_Records provided_:
#####

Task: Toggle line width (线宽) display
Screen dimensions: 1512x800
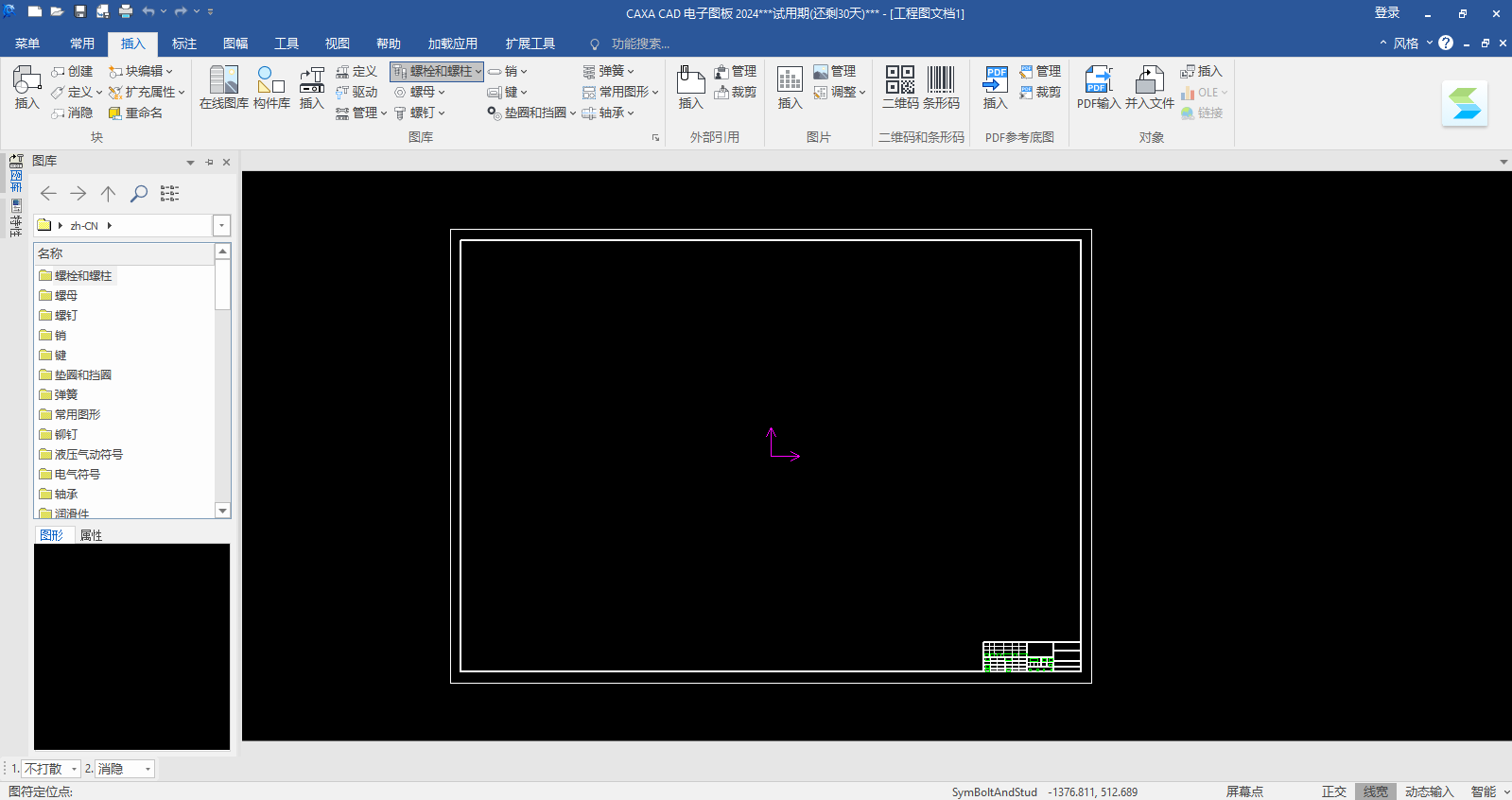Action: click(x=1375, y=791)
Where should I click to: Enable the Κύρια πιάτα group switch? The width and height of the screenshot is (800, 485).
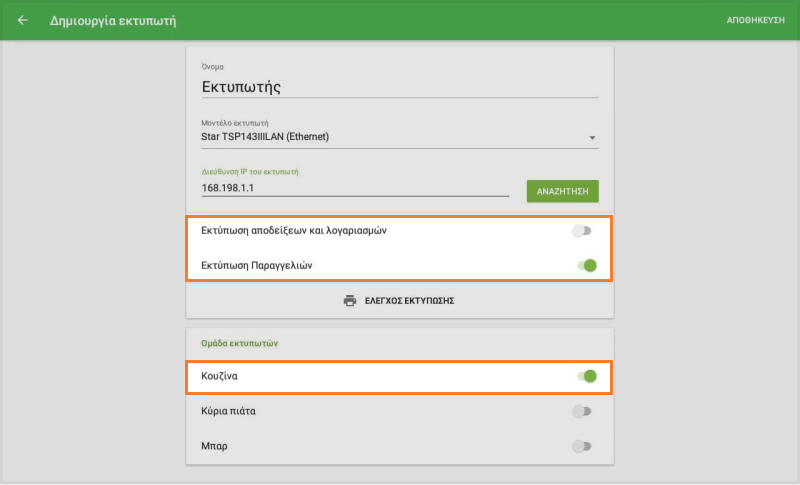click(x=582, y=411)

#####

_Task item_: Omit the pictures, and please restate word for word the lines running from the line with "Screen dimensions: 1512x800" to the end of the entries.

_Result of this exercise_:
Screen dimensions: 1512x800
Action: click(x=1375, y=791)
Where should I click to: Enable the Κύρια πιάτα group switch? The width and height of the screenshot is (800, 485).
click(x=582, y=411)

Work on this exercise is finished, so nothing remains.